The Local Take: All Eyes on Georgia with Maynard Eaton

This is the last Saturday before the January 5th Georgia Senate Run-off elections. I reached out to Maynard Eaton, an Emmy award-winning local journalist, a journalism professor, and the current National Director of Communications for the Southern Christian Leadership Conference (SCLC) to speak about what voting in a run-off election means. 

Eaton shares that his family has relocated to Indianapolis, where his wife picked up work during the Pandemic. Like most of us, he's zooming, working remotely, and being careful of COVID-19.

Record set:
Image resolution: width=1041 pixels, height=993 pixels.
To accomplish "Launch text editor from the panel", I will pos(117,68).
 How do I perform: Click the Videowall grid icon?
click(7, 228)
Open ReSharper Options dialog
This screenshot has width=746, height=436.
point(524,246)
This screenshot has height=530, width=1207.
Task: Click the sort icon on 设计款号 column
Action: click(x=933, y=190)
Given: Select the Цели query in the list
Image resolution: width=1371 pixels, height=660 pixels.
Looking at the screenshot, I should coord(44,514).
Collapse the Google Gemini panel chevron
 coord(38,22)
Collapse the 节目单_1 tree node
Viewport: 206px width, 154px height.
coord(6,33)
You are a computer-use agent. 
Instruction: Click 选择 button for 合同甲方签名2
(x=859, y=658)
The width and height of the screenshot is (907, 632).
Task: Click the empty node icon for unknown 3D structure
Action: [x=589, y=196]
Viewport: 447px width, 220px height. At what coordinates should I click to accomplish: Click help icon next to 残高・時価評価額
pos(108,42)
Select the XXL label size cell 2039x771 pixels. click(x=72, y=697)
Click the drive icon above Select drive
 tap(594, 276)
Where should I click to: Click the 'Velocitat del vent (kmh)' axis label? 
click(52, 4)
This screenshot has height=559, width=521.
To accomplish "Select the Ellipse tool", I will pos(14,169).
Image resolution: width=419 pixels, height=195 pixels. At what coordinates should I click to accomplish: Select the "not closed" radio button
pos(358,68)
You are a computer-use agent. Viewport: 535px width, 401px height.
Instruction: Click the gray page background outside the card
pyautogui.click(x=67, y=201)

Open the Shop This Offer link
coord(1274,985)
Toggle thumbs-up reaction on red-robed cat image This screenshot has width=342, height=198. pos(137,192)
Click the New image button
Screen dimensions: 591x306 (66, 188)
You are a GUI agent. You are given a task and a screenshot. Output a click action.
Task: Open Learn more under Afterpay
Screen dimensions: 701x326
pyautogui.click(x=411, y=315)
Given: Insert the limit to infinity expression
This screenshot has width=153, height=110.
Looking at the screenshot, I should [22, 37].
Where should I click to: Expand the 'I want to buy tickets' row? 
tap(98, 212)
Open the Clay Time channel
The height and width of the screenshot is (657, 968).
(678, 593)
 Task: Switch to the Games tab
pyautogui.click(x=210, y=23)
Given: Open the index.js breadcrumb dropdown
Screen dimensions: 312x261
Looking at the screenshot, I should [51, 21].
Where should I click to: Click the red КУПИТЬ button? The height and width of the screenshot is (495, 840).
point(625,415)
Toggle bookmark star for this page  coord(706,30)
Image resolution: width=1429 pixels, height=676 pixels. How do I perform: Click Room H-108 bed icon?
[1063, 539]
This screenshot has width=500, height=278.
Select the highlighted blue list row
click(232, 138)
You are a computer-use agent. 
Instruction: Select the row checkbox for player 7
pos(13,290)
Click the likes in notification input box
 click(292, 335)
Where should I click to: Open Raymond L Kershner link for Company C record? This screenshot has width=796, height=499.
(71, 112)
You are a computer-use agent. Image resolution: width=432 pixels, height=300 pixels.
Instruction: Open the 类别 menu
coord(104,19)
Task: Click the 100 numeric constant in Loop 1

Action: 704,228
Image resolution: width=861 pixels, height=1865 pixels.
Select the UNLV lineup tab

Problems to solve:
1 – Repeat the piece on Maynard Eaton word for word, everything from "This is the" down to "run-off election means.".
2 – According to the piece on Maynard Eaton, what city has his family relocated to?
The entries have nothing to do with what comes next.

Set of answers:
1 –
This is the last Saturday before the January 5th Georgia Senate Run-off elections. I reached out to Maynard Eaton, an Emmy award-winning local journalist, a journalism professor, and the current National Director of Communications for the Southern Christian Leadership Conference (SCLC) to speak about what voting in a run-off election means.

2 – Indianapolis.